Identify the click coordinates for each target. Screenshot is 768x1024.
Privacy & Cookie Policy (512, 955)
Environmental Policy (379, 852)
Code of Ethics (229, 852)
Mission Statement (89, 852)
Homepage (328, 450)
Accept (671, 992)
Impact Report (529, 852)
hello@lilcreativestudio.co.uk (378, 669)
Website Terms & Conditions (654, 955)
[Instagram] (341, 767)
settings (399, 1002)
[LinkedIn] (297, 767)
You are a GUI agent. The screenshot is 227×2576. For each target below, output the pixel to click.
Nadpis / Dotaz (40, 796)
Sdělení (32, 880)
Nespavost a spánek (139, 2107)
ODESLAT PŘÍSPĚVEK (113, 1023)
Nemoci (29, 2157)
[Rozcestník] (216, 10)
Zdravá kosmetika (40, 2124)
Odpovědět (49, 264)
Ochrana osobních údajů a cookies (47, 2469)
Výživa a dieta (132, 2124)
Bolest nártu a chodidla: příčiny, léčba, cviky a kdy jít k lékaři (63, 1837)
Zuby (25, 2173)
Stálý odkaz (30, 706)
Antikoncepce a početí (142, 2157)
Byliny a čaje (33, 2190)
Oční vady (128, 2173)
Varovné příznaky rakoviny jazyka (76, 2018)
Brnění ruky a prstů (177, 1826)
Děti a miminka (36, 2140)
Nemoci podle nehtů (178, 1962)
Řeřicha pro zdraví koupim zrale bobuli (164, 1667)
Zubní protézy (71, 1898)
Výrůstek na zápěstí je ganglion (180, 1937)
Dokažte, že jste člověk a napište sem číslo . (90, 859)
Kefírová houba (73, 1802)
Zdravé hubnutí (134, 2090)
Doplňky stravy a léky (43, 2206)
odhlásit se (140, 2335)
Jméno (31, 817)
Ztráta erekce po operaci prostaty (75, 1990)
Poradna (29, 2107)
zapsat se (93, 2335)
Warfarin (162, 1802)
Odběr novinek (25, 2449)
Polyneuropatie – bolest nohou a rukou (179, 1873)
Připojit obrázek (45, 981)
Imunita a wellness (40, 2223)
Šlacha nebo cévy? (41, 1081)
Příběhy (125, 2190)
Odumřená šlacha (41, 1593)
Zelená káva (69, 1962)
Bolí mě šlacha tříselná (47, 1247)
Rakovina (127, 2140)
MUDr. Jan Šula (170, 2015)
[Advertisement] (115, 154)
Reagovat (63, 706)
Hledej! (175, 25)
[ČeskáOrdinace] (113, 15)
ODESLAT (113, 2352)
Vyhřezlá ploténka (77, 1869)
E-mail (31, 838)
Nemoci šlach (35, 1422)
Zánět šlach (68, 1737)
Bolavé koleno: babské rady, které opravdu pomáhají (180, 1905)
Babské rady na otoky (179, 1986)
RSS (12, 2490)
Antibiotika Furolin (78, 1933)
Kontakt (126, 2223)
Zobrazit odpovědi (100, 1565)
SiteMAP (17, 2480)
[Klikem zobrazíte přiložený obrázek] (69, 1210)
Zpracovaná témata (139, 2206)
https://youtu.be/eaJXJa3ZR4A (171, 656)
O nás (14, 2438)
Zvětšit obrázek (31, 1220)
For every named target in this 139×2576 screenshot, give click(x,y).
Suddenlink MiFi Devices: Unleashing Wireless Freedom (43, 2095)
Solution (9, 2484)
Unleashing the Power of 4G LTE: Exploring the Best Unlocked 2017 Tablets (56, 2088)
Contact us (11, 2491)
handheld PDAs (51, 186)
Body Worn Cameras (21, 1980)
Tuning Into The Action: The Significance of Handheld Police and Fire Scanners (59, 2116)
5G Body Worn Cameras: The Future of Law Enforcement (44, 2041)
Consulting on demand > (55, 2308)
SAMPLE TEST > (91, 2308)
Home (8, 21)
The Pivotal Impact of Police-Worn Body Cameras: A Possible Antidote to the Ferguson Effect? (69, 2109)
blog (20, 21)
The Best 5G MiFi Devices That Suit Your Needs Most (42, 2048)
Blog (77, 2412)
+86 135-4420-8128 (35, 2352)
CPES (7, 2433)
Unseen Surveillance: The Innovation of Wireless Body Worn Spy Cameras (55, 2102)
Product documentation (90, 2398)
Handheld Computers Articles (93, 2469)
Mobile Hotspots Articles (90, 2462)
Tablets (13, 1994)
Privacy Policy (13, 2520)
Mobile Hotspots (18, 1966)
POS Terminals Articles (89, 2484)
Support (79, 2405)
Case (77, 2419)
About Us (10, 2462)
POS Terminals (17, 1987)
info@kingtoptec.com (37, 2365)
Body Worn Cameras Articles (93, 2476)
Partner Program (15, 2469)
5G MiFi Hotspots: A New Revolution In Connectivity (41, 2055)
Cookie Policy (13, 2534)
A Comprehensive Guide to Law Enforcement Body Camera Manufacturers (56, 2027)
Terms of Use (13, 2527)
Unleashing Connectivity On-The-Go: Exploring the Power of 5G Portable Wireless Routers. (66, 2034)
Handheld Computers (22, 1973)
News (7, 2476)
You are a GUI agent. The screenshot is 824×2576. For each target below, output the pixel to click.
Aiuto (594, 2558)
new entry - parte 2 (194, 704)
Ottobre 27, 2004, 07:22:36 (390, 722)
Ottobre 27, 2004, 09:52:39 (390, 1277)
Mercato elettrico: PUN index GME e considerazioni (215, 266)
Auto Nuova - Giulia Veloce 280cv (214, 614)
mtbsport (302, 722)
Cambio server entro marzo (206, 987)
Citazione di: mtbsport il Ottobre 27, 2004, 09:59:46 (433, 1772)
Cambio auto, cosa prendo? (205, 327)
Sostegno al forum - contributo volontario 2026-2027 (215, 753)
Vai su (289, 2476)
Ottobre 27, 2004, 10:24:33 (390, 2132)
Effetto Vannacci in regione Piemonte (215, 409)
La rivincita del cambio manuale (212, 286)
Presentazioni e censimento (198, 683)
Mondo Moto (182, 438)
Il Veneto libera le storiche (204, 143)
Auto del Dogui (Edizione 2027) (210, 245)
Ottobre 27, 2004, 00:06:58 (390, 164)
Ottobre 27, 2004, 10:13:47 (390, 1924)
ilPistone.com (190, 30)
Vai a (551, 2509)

____

Problem to solve
Reply with the number of lines in the preceding entries that contain "Terms", and no other words.

Your solution
2